##### DATA RECORDS #####

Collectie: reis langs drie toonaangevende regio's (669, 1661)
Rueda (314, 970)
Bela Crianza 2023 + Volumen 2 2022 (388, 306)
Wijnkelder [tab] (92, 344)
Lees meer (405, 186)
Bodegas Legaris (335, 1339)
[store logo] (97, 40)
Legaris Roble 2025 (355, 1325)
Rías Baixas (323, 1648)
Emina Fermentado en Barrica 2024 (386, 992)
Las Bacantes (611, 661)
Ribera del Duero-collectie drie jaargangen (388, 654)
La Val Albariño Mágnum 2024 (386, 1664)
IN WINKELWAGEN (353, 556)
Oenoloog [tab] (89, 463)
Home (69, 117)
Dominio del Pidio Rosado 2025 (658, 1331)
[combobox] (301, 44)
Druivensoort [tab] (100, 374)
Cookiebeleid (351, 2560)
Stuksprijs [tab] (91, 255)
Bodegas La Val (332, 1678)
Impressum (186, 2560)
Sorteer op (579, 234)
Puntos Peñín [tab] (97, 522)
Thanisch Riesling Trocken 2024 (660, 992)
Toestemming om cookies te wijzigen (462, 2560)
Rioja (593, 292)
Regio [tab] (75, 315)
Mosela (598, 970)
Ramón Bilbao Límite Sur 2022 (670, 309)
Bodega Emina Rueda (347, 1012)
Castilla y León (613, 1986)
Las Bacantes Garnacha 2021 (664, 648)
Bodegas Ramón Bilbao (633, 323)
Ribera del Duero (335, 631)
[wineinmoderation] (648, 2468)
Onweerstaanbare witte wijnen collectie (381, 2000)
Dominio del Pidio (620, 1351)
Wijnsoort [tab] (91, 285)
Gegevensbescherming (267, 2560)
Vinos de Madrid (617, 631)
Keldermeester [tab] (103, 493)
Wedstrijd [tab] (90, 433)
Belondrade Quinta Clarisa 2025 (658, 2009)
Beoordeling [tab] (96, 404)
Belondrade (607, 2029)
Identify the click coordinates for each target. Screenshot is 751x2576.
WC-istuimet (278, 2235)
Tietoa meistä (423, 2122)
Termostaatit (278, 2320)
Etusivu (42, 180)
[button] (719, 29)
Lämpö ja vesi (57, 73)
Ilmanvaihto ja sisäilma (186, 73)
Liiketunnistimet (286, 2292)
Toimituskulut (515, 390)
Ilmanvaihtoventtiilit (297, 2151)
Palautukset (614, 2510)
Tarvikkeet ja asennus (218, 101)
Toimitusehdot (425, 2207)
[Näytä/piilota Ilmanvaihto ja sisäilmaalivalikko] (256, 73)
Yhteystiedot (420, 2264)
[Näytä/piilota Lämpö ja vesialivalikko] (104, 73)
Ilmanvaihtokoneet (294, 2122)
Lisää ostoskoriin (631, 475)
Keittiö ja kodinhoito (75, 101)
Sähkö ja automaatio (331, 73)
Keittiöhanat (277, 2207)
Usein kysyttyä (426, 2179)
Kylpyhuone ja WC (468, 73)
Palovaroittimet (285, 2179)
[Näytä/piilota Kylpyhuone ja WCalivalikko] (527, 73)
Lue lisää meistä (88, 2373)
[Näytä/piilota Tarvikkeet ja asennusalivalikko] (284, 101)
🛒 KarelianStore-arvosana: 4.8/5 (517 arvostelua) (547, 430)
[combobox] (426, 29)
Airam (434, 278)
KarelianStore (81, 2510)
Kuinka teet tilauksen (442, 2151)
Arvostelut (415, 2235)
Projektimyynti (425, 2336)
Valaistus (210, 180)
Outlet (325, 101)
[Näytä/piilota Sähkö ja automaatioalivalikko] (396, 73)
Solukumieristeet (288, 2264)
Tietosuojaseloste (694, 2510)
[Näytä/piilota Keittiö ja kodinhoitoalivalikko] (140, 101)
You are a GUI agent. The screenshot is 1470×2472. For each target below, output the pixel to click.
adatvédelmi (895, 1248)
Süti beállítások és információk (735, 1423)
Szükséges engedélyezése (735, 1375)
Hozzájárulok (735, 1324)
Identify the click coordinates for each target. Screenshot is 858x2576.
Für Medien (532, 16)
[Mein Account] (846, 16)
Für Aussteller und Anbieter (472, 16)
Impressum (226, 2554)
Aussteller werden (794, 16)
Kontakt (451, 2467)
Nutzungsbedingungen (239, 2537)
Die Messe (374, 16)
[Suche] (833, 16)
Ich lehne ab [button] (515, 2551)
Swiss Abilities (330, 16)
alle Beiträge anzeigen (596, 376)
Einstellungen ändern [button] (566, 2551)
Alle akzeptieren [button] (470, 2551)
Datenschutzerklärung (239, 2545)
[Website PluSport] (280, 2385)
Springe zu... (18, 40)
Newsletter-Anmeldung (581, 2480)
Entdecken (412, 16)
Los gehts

#####

- WHAT YOU WILL DO: Could you reproduce every record exactly as shown above?

- RESULT OF THE TASK:
Collectie: reis langs drie toonaangevende regio's (669, 1661)
Rueda (314, 970)
Bela Crianza 2023 + Volumen 2 2022 (388, 306)
Wijnkelder [tab] (92, 344)
Lees meer (405, 186)
Bodegas Legaris (335, 1339)
[store logo] (97, 40)
Legaris Roble 2025 (355, 1325)
Rías Baixas (323, 1648)
Emina Fermentado en Barrica 2024 (386, 992)
Las Bacantes (611, 661)
Ribera del Duero-collectie drie jaargangen (388, 654)
La Val Albariño Mágnum 2024 (386, 1664)
IN WINKELWAGEN (353, 556)
Oenoloog [tab] (89, 463)
Home (69, 117)
Dominio del Pidio Rosado 2025 (658, 1331)
[combobox] (301, 44)
Druivensoort [tab] (100, 374)
Cookiebeleid (351, 2560)
Stuksprijs [tab] (91, 255)
Bodegas La Val (332, 1678)
Impressum (186, 2560)
Sorteer op (579, 234)
Puntos Peñín [tab] (97, 522)
Thanisch Riesling Trocken 2024 (660, 992)
Toestemming om cookies te wijzigen (462, 2560)
Rioja (593, 292)
Regio [tab] (75, 315)
Mosela (598, 970)
Ramón Bilbao Límite Sur 2022 (670, 309)
Bodega Emina Rueda (347, 1012)
Castilla y León (613, 1986)
Las Bacantes Garnacha 2021 (664, 648)
Bodegas Ramón Bilbao (633, 323)
Ribera del Duero (335, 631)
[wineinmoderation] (648, 2468)
Onweerstaanbare witte wijnen collectie (381, 2000)
Dominio del Pidio (620, 1351)
Wijnsoort [tab] (91, 285)
Gegevensbescherming (267, 2560)
Vinos de Madrid (617, 631)
Keldermeester [tab] (103, 493)
Wedstrijd [tab] (90, 433)
Belondrade Quinta Clarisa 2025 (658, 2009)
Beoordeling [tab] (96, 404)
Belondrade (607, 2029)
Identify the click coordinates for each target. Screenshot is 751x2576.
WC-istuimet (278, 2235)
Tietoa meistä (423, 2122)
Termostaatit (278, 2320)
Etusivu (42, 180)
[button] (719, 29)
Lämpö ja vesi (57, 73)
Ilmanvaihto ja sisäilma (186, 73)
Liiketunnistimet (286, 2292)
Toimituskulut (515, 390)
Ilmanvaihtoventtiilit (297, 2151)
Palautukset (614, 2510)
Tarvikkeet ja asennus (218, 101)
Toimitusehdot (425, 2207)
[Näytä/piilota Ilmanvaihto ja sisäilmaalivalikko] (256, 73)
Yhteystiedot (420, 2264)
[Näytä/piilota Lämpö ja vesialivalikko] (104, 73)
Ilmanvaihtokoneet (294, 2122)
Lisää ostoskoriin (631, 475)
Keittiö ja kodinhoito (75, 101)
Sähkö ja automaatio (331, 73)
Keittiöhanat (277, 2207)
Usein kysyttyä (426, 2179)
Kylpyhuone ja WC (468, 73)
Palovaroittimet (285, 2179)
[Näytä/piilota Kylpyhuone ja WCalivalikko] (527, 73)
Lue lisää meistä (88, 2373)
[Näytä/piilota Tarvikkeet ja asennusalivalikko] (284, 101)
🛒 KarelianStore-arvosana: 4.8/5 (517 arvostelua) (547, 430)
[combobox] (426, 29)
Airam (434, 278)
KarelianStore (81, 2510)
Kuinka teet tilauksen (442, 2151)
Arvostelut (415, 2235)
Projektimyynti (425, 2336)
Valaistus (210, 180)
Outlet (325, 101)
[Näytä/piilota Sähkö ja automaatioalivalikko] (396, 73)
Solukumieristeet (288, 2264)
Tietosuojaseloste (694, 2510)
[Näytä/piilota Keittiö ja kodinhoitoalivalikko] (140, 101)
You are a GUI agent. The screenshot is 1470×2472. For each target below, output the pixel to click.
adatvédelmi (895, 1248)
Süti beállítások és információk (735, 1423)
Szükséges engedélyezése (735, 1375)
Hozzájárulok (735, 1324)
Identify the click coordinates for each target. Screenshot is 858x2576.
Für Medien (532, 16)
[Mein Account] (846, 16)
Für Aussteller und Anbieter (472, 16)
Impressum (226, 2554)
Aussteller werden (794, 16)
Kontakt (451, 2467)
Nutzungsbedingungen (239, 2537)
Die Messe (374, 16)
[Suche] (833, 16)
Ich lehne ab [button] (515, 2551)
Swiss Abilities (330, 16)
alle Beiträge anzeigen (596, 376)
Einstellungen ändern [button] (566, 2551)
Alle akzeptieren [button] (470, 2551)
Datenschutzerklärung (239, 2545)
[Website PluSport] (280, 2385)
Springe zu... (18, 40)
Newsletter-Anmeldung (581, 2480)
Entdecken (412, 16)
Los gehts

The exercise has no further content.